### TASK GOAL
Give again, word for word, each line below starting at the one that contains "The image size is (1164, 586)." and ending at the one that contains "Click the capitalized ANY AMOUNT text".

### DATA FOR REVIEW
+++++

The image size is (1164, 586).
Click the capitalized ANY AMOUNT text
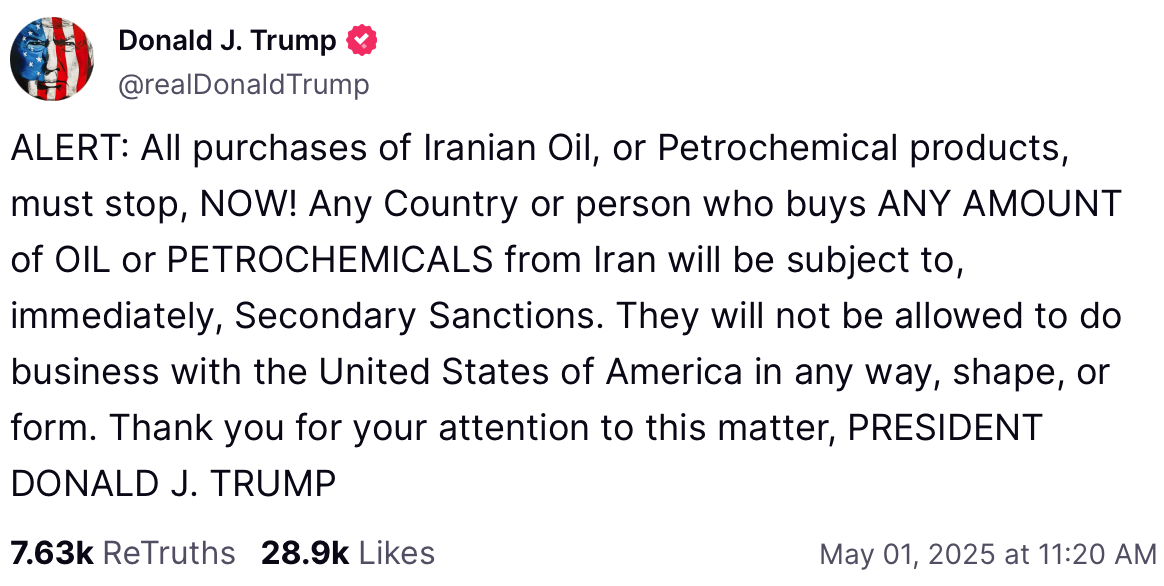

+++++

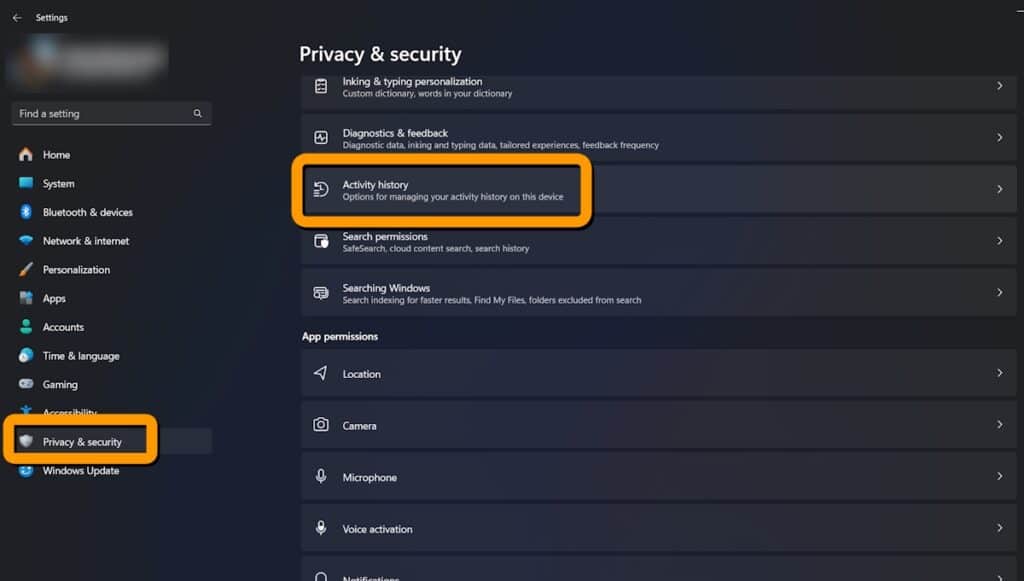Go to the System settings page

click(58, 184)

+++++

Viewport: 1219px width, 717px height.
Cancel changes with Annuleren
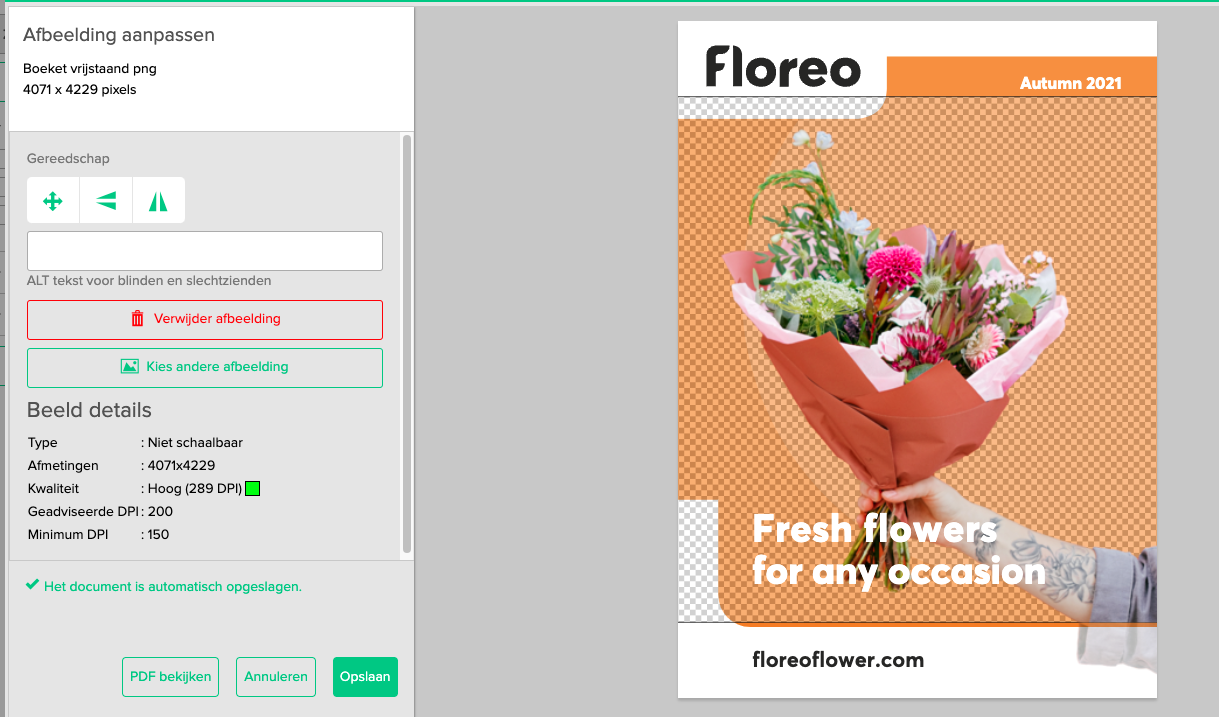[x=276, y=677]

+++++

### REPLY TO THE TASK
The image size is (1164, 586).
Click the capitalized ANY AMOUNT text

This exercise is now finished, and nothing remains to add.